Once the line with "You are a computer-use agent." is found in the entries below, print it and each following line exactly, stopping after the line with "Click the Researcher"; print nothing else.

> Records provided
:::
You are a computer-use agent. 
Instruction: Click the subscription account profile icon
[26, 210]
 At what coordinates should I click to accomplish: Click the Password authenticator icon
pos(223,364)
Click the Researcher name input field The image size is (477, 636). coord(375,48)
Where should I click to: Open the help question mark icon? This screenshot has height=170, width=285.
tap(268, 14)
:::
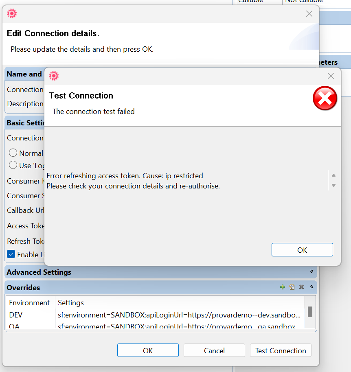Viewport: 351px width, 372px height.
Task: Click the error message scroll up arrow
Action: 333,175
:::
> Reply
You are a computer-use agent. 
Instruction: Click the subscription account profile icon
[26, 210]
 At what coordinates should I click to accomplish: Click the Password authenticator icon
pos(223,364)
Click the Researcher name input field The image size is (477, 636). coord(375,48)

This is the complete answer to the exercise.